There is also small Unicode issue. Due to crappy utf-8 support in PHP all non-latin characters are currently ignored. I believe this could be solved either by enabling proper Unicode support in PHP or writing custom code to separate words. But before that I propose to test on English Wikipedia first because if it will works for English it should work for other languages.
So I offer following practical steps. Dedicate one of servers to be diff playground. I will need a shell account on this server. Install mediawiki on it alongside with diff logic running in background. Create read only mysql account on live database server. So as a result this diff server can grab new revisions from live database, diff them and store results locally.
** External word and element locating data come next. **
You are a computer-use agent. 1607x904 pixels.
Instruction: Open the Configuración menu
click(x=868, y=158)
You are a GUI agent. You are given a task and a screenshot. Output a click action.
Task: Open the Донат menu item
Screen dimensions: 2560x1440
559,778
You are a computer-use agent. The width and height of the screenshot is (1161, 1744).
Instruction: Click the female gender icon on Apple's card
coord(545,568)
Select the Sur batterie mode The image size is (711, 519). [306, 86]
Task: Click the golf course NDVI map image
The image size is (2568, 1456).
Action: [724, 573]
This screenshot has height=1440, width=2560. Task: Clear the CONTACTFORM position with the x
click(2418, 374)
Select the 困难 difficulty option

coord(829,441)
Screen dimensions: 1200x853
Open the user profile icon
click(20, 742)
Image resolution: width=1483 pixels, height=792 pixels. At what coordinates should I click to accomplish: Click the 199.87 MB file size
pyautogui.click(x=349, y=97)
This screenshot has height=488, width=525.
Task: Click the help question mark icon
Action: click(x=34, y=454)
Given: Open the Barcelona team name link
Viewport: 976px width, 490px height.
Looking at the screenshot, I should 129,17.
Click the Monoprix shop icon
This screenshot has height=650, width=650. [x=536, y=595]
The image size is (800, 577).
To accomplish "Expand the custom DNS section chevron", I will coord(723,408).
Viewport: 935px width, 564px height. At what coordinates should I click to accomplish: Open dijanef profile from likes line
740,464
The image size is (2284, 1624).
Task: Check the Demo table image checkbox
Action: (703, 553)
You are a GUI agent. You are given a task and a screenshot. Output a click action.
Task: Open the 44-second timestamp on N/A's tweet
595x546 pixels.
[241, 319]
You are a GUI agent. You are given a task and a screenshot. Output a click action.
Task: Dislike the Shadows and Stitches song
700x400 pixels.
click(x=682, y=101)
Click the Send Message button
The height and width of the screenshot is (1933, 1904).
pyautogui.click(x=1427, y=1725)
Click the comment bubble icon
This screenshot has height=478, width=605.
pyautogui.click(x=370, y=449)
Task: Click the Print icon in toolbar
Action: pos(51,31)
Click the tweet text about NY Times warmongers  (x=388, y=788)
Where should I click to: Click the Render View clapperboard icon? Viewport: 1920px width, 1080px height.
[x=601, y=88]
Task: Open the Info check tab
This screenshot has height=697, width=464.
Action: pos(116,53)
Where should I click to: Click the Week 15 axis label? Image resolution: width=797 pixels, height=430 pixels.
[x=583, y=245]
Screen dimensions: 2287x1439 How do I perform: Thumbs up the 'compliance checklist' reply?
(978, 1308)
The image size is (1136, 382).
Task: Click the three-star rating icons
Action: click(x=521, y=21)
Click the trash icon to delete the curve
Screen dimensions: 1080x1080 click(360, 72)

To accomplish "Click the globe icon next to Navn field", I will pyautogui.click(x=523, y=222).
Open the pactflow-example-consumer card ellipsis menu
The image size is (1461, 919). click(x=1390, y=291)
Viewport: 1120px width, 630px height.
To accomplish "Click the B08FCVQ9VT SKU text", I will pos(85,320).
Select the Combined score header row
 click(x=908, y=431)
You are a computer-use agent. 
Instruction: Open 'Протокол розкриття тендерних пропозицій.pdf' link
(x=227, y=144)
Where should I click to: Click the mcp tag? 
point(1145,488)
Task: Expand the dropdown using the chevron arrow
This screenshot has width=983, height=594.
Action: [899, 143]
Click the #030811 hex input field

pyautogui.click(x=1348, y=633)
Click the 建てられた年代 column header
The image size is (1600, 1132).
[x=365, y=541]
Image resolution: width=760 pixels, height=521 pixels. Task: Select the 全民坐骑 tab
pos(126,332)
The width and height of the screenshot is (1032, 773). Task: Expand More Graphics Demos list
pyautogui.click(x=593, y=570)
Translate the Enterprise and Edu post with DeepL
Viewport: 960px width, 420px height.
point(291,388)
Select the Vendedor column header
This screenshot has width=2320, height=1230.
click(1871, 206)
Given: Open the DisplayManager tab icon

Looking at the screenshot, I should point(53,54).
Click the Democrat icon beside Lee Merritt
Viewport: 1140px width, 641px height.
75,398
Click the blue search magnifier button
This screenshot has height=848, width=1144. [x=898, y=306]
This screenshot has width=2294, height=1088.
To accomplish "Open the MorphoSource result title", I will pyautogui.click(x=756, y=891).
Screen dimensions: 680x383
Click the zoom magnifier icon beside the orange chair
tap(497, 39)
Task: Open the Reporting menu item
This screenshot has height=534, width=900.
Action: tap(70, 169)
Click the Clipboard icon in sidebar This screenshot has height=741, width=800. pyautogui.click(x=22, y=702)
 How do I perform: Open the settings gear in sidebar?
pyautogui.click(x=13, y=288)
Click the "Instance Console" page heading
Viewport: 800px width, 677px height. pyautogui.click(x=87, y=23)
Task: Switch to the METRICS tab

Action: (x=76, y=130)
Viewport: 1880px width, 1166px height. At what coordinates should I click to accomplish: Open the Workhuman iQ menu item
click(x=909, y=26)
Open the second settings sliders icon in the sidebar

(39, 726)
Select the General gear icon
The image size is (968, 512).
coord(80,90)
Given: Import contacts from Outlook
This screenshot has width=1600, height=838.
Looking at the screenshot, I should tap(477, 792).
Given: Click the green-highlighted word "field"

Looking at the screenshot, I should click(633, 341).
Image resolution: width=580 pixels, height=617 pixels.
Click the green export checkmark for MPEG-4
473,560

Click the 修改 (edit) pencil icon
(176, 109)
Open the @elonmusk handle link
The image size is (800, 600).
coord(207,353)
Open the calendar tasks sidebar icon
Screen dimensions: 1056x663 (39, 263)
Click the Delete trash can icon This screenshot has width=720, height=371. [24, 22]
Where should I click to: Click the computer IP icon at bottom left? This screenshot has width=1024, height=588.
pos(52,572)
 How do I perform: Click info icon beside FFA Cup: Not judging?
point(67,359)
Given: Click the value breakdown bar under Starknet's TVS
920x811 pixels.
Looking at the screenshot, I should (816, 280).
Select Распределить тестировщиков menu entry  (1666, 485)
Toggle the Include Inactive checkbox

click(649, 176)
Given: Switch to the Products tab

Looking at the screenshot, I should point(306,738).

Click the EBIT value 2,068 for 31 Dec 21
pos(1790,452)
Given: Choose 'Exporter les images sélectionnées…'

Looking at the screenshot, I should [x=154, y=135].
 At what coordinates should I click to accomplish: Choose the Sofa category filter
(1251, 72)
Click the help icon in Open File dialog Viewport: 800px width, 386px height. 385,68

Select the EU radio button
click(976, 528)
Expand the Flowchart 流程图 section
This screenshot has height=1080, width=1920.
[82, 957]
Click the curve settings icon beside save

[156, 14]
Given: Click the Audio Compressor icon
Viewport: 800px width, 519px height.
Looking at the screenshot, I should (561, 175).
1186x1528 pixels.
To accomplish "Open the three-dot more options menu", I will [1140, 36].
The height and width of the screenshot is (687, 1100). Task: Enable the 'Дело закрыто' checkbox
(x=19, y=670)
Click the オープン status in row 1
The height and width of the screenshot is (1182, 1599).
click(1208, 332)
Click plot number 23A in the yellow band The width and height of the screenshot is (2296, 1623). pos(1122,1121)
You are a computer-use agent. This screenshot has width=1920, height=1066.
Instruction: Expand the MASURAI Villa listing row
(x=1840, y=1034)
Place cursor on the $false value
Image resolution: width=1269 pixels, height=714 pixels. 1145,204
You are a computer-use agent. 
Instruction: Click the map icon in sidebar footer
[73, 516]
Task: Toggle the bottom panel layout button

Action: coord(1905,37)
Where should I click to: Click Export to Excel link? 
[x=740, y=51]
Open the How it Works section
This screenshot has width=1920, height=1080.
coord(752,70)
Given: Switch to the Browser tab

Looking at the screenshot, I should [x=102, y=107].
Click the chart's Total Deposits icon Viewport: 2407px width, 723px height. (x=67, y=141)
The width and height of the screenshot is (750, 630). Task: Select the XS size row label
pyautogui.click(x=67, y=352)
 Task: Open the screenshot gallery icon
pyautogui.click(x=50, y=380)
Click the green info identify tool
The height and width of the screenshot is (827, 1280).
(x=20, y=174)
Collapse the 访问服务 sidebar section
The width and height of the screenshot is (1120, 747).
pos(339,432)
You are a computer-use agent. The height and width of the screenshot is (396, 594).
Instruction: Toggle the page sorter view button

This way we can find out how many edits single server can process and see how many servers this feature will require in total (I don't think it will be more than 2-3 though).
In conclusion, I'd like to say that in my opinion this feature will be useful and practical if implemented. It also can be crucial building block for other interesting features. However, I want to stress that I'm not interested in doing this *unless* it is used in English Wikipedia and I'm given appropriate credit. I can give a reason why I want that in private e-mail.
Thank you for reading this long and boring e-mail.